White House Report on Sequestration Details Severe Impacts on NASA, NOAA and DOD

White House Report on Sequestration Details Severe Impacts on NASA, NOAA and DOD

The White House today released the report required by Congress detailing the impact of sequestration if it goes into effect in January.  The report was due last week, but was not submitted until now.

The report from the White House Office of Management and Budget (OMB) was required by the Sequestration Transparency Act, passed by Congress just before it left for its August recess.  Running 394 pages, it provides agency-by-agency details on what FY2013 funding is subject to the sequester and what is exempt, and then what percentage and dollar amount would be cut from the sequestrable funds.  

The White House describes the report as preliminary, saying that actual cuts would “differ based on changes in law and ongoing legal, budgetary and technical analysis.”  It also points out that since Congress has not passed any of the FY2013 appropriations bills, the estimates are based on FY2012 appropriations.

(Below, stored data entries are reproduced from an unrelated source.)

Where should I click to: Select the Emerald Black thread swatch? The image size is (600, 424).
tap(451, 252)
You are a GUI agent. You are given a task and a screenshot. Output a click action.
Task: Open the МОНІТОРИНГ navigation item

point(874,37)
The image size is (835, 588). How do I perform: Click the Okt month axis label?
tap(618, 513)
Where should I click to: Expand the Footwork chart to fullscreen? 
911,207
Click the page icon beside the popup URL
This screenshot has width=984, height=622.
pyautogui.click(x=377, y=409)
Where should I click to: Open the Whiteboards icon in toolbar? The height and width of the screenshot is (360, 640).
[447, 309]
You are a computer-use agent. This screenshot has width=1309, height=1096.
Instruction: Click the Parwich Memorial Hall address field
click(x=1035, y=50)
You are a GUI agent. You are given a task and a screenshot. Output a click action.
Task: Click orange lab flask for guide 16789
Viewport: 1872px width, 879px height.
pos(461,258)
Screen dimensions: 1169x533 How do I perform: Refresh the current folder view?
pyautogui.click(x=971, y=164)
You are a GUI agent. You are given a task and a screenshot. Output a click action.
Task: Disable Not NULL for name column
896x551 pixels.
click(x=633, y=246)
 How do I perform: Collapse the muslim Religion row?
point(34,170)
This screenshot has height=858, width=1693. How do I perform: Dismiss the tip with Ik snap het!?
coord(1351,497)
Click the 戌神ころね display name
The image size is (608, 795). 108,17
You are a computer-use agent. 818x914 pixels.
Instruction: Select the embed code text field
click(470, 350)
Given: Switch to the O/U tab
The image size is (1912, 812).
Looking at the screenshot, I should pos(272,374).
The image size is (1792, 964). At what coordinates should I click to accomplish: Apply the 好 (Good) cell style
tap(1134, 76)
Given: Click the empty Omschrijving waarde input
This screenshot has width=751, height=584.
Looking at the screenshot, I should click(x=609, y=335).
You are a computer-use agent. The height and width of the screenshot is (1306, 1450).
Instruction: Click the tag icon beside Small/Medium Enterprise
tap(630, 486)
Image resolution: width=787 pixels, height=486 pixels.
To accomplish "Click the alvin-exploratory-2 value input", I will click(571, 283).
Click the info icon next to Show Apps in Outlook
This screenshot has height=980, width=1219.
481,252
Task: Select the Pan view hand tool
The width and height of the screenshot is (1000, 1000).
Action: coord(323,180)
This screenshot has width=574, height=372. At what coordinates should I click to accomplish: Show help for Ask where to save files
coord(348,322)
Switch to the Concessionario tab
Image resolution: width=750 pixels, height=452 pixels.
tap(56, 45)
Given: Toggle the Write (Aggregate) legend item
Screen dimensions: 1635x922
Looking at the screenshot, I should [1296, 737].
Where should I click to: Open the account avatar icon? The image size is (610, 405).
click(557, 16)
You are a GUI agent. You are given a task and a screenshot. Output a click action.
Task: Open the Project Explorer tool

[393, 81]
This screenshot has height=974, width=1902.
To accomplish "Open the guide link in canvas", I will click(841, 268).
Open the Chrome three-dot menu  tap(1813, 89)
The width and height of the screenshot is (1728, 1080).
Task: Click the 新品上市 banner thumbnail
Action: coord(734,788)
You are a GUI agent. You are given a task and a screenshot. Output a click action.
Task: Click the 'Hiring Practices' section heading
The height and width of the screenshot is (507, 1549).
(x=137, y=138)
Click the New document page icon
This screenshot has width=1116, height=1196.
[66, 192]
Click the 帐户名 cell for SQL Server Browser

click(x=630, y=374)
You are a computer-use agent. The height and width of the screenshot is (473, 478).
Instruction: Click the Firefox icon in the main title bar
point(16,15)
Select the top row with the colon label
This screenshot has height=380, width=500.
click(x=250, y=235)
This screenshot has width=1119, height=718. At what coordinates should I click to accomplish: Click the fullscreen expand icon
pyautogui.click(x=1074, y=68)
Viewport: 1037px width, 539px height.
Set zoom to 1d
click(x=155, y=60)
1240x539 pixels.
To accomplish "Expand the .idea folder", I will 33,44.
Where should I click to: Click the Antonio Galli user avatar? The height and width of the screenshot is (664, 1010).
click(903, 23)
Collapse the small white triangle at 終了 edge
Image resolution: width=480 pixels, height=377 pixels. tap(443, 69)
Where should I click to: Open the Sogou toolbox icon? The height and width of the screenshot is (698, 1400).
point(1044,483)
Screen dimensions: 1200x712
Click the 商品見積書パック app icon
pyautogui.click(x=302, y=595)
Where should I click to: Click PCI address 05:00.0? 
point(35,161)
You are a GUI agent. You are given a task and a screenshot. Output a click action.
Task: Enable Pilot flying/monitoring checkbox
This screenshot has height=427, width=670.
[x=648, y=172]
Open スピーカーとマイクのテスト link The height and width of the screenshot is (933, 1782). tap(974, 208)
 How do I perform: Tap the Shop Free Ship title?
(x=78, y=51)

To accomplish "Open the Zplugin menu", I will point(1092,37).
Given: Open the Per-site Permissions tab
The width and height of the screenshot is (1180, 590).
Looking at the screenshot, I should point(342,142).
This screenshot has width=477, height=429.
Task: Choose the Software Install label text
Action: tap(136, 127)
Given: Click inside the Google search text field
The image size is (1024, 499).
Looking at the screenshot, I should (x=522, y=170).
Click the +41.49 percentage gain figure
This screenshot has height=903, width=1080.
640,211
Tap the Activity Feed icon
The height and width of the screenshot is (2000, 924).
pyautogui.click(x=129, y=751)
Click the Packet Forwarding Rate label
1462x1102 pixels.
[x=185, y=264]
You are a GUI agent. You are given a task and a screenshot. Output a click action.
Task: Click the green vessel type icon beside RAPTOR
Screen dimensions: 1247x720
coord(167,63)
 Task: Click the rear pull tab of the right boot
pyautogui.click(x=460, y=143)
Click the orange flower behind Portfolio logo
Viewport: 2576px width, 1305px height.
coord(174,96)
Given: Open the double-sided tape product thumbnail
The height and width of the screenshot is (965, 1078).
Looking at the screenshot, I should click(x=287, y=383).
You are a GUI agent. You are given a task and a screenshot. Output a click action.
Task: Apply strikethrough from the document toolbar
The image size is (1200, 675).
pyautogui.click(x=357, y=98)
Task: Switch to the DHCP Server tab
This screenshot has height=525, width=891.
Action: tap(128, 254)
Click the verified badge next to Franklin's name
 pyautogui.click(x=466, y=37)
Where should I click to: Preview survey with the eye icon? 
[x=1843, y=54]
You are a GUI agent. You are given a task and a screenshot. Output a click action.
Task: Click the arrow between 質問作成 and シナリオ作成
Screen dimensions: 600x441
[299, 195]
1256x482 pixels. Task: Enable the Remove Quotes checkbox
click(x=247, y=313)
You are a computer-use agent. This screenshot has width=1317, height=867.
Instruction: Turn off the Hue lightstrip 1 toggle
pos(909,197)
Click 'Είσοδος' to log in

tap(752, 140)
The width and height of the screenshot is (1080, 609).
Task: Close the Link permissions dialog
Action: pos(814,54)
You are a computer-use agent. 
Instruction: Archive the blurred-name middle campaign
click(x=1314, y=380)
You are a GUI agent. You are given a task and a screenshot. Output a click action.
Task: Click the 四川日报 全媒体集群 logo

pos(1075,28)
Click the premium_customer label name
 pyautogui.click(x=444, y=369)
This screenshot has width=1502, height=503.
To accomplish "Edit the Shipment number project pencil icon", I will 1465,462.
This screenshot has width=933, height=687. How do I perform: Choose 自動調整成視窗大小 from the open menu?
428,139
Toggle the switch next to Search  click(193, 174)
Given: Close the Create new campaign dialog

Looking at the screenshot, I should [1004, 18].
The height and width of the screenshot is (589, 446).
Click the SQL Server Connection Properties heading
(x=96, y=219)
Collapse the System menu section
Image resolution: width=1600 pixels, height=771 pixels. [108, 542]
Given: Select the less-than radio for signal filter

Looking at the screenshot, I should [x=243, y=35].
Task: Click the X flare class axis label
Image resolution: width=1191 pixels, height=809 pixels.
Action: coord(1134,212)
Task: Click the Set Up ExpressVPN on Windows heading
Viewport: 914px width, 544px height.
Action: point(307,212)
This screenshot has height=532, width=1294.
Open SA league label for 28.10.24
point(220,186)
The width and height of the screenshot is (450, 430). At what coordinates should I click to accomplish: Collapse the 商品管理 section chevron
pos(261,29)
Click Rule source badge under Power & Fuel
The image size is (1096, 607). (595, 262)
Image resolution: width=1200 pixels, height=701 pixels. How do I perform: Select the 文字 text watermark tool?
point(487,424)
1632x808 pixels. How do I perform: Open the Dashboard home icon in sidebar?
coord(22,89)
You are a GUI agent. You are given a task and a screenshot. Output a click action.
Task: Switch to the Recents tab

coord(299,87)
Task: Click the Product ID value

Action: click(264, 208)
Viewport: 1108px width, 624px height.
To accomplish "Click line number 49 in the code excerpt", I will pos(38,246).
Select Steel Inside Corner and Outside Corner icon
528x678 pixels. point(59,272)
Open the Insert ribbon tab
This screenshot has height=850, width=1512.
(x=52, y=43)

For NASA, just about everything is subject to an 8.2 percent sequester except for $2.3 billion in the Cross-Agency Support category, which funds operations of the NASA centers and other infrastructure costs.   NOAA’s Operations, Research and Facilities (ORF) account and its Procurement, Acquisition and Construction (PAC) account, both would be cut by 8.2 percent as well.  The PAC account funds the JPSS and GOES-R weather satellite procurements.  The report includes a paragraph with examples of the non-defense programs that would be jeopardized under sequestration, but neither NASA nor NOAA are called out.

Department of Defense (DOD) accounts generally would be cut 9.4 percent.   DOD would be able to shift funds to “ensure war fighting and critical military readiness capabilities were not degraded,” but sequestration would negatively impact readiness, investments in new equipment and facilities, repairs, R&D, and base services for military families according to the report.

Overall, the report says sequestration “would have a devastating impact on important defense and nondefense programs.”

Under last year’s Budget Control Act, the sequester will go into effect on January 2, 2013 unless Congress and the White House agree on another method of reducing the deficit by $1.2 trillion by the year 2021.  The sequester was included as a “poison pill” to motivate congressional Republicans and Democrats to reach a deal last fall, but they did not.  As today’s report says “The sequestration itself was never intended to be implemented.”  It goes on to put the onus on Congress to fix the problem: “The Administration strongly believes that sequestration is bad policy, and the Congress can and should take action to avoid it by passing a comprehensive and balanced deficit reduction package.”

The two parties remain at loggerheads on how to reduce the deficit.  The Republicans want to achieve the reduction entirely through spending cuts while Democrats want a combination of spending cuts and tax increases.